= Kathleen Beedles =

British producer

Kathleen Beedles is a British producer, who has worked on a total of over 2500 episodes of various British soap operas to date. She grew up in Rogart and now resides in London.

== British soaps ==

From 1999 to 2001, Beedles worked as a story associate on Coronation Street before moving onto "Emmerdale" as Story Editor. In 2005, Beedles was appointed Series Producer of British television soap opera Emmerdale, taking over from Steve Frost. She had worked as a producer and series editor for the ITV soap before taking on the role. During her time on the soap, she was responsible for many major storylines, including the Kings River showhome explosion storyline, and the Tom King kidnap plot. She was also responsible for the Who Killed Tom King? storyline, which was nominated for Best Storyline at the 2007 British Soap Awards. Under her tenure Emmerdale was nominated for a BAFTA for three consecutive years, won an RTS Award and the Broadcast Digital Award for the Who Killed Tom King online channel.

In January 2008, it was announced that Beedles was stepping down from her role. She was succeeded by Anita Turner. Her final episode of Emmerdale aired on 29 February 2008.

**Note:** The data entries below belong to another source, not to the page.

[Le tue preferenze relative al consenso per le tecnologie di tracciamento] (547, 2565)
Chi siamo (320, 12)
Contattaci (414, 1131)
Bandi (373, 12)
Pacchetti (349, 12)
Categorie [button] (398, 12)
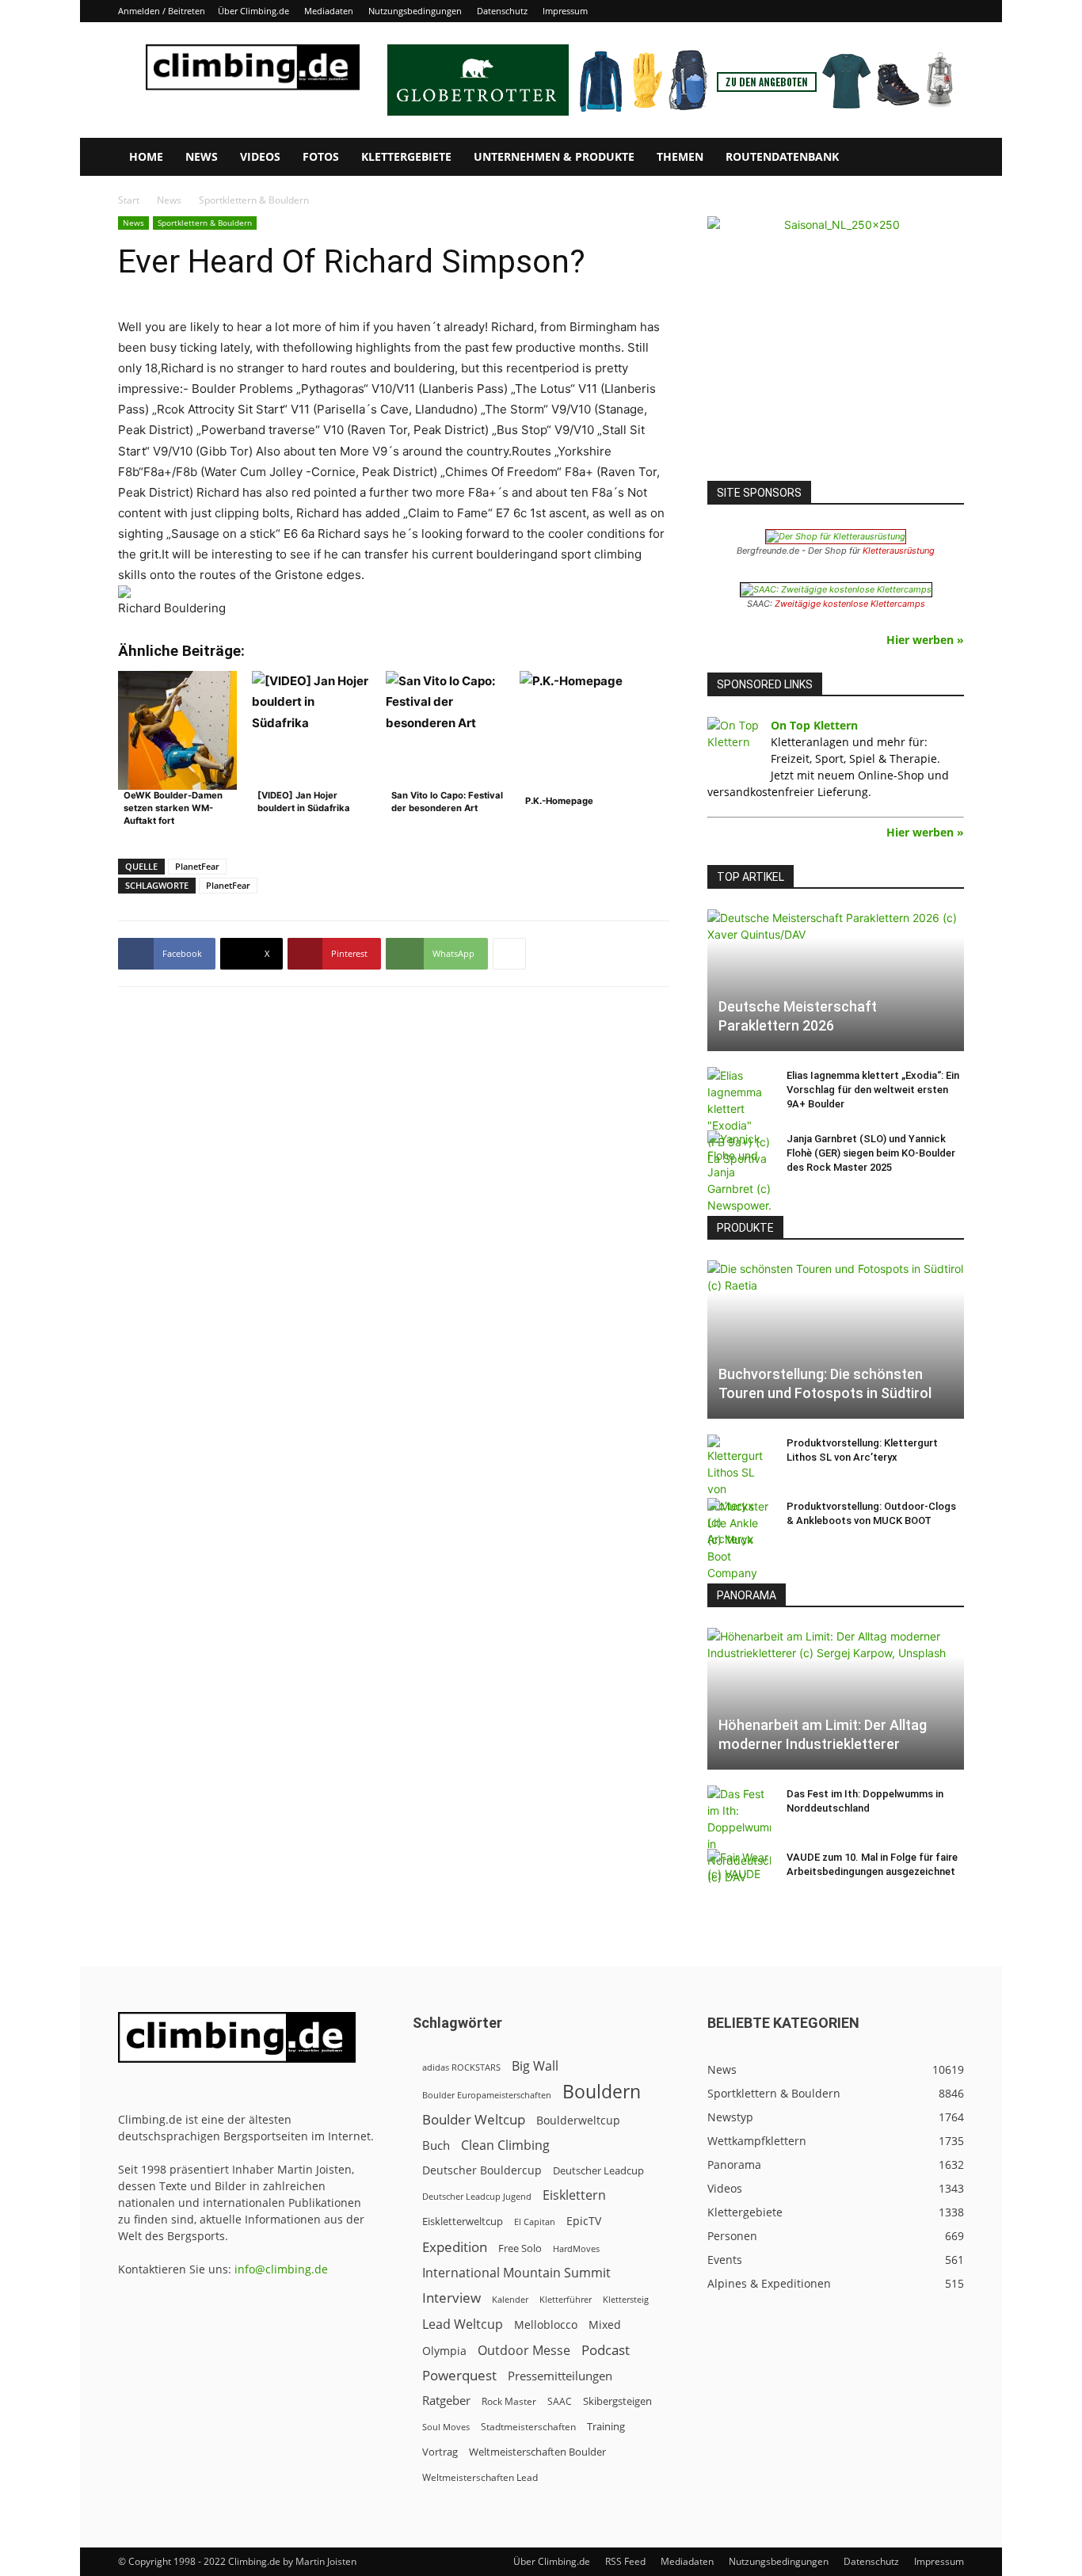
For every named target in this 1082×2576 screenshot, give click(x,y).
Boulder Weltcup (473, 2119)
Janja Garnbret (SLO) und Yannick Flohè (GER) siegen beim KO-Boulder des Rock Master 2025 (871, 1153)
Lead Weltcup (462, 2324)
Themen (680, 156)
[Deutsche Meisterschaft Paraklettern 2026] (835, 980)
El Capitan (534, 2221)
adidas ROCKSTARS (461, 2067)
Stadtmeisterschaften (528, 2426)
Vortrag (440, 2452)
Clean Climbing (505, 2145)
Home (146, 156)
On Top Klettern (814, 725)
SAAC (559, 2401)
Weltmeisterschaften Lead (480, 2477)
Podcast (605, 2350)
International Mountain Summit (516, 2273)
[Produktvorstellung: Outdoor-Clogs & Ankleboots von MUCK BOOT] (739, 1539)
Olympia (444, 2350)
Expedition (454, 2247)
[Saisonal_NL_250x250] (835, 344)
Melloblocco (545, 2324)
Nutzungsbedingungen (415, 11)
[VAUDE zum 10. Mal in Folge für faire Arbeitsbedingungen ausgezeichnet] (739, 1872)
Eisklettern (574, 2195)
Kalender (510, 2299)
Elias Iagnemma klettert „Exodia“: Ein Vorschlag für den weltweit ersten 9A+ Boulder (873, 1089)
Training (606, 2426)
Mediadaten (328, 11)
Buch (436, 2145)
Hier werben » (925, 639)
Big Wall (535, 2066)
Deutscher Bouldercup (482, 2170)
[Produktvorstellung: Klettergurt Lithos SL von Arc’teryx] (739, 1491)
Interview (451, 2297)
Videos (260, 156)
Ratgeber (446, 2400)
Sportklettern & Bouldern (205, 222)
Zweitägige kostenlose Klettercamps (850, 603)
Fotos (321, 156)
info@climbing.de (281, 2269)
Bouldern (601, 2091)
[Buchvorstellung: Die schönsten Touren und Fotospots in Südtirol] (835, 1339)
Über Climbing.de (253, 11)
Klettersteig (626, 2299)
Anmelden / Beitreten (161, 11)
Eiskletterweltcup (462, 2221)
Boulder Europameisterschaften (486, 2095)
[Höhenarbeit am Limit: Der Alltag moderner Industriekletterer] (835, 1699)
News (201, 156)
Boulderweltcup (578, 2120)
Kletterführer (565, 2299)
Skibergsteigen (617, 2401)
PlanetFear (197, 866)
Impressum (565, 11)
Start (128, 200)
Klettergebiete (406, 156)
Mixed (605, 2325)
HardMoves (576, 2248)
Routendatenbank (782, 156)
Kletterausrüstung (899, 550)
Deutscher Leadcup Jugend (476, 2196)
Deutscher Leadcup (598, 2170)
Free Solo (520, 2248)
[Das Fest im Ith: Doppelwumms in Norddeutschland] (739, 1835)
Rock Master (509, 2401)
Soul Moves (446, 2427)
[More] (509, 954)
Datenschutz (502, 11)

After Emmerdale, Beedles produced the ITV drama Heartbeat and was a story consultant on "River City" for the BBC. From December 2010, Beedles worked as the Series Story Producer on the BBC soap opera EastEnders. Her first storylines transmitted in March 2011. In March 2012, she decided to step down from her role to join "Hollyoaks" as a story consultant, being credited on both shows for the period June to August 2012. Beedles is now a Drama Development Exec for Lime Pictures.

== Tanglin ==

Kathleen was Supervising Producer and Head Writer on MediaCorp's first English language multi racial soap/longform/daily drama Tanglin. Kathleen was part of the team who created and set up the show. It started airing 30 June 2015 and ran for 823 episodes, the longest running television show in Singapore. Kathleen is now Supervising Producer on the drama series Kin which followed. It has just reached its 500th episode and is hugely popular, surpassing Tanglin.